Exercise data:
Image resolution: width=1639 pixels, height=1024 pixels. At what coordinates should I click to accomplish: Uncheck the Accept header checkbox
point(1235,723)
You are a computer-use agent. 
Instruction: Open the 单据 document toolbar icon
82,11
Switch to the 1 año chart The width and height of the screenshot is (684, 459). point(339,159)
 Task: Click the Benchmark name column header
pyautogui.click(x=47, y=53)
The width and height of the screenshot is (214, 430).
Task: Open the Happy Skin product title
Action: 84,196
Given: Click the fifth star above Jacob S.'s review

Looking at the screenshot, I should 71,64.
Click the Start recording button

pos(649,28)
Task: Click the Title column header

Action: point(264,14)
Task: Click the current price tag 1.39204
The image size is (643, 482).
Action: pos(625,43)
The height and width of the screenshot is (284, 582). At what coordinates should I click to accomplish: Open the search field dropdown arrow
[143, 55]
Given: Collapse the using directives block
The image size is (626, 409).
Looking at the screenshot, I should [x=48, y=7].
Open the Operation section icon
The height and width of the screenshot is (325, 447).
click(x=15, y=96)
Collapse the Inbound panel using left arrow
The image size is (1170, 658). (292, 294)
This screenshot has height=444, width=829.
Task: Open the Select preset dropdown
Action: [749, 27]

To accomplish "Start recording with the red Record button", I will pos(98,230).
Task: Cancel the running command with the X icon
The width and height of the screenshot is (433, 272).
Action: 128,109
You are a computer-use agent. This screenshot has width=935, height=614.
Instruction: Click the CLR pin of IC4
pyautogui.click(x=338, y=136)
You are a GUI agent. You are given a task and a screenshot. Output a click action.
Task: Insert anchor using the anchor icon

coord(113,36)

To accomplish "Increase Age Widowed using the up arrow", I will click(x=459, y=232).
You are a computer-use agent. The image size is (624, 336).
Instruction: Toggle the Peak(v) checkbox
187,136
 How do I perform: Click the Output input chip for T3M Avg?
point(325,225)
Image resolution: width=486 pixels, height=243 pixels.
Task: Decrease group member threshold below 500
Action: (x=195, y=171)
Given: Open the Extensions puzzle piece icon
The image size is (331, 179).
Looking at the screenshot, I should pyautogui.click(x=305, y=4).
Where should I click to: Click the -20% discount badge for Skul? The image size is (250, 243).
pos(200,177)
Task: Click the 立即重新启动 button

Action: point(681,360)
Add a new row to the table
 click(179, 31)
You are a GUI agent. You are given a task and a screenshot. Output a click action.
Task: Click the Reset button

Aim of the task:
Take the first line of the material above as the start and the line that contains "Given: Collapse the using directives block" as the end. Output only that span, every line exactly as it stands.

Exercise output:
Image resolution: width=1639 pixels, height=1024 pixels. At what coordinates should I click to accomplish: Uncheck the Accept header checkbox
point(1235,723)
You are a computer-use agent. 
Instruction: Open the 单据 document toolbar icon
82,11
Switch to the 1 año chart The width and height of the screenshot is (684, 459). point(339,159)
 Task: Click the Benchmark name column header
pyautogui.click(x=47, y=53)
The width and height of the screenshot is (214, 430).
Task: Open the Happy Skin product title
Action: 84,196
Given: Click the fifth star above Jacob S.'s review

Looking at the screenshot, I should 71,64.
Click the Start recording button

pos(649,28)
Task: Click the Title column header

Action: point(264,14)
Task: Click the current price tag 1.39204
The image size is (643, 482).
Action: pos(625,43)
The height and width of the screenshot is (284, 582). At what coordinates should I click to accomplish: Open the search field dropdown arrow
[143, 55]
Given: Collapse the using directives block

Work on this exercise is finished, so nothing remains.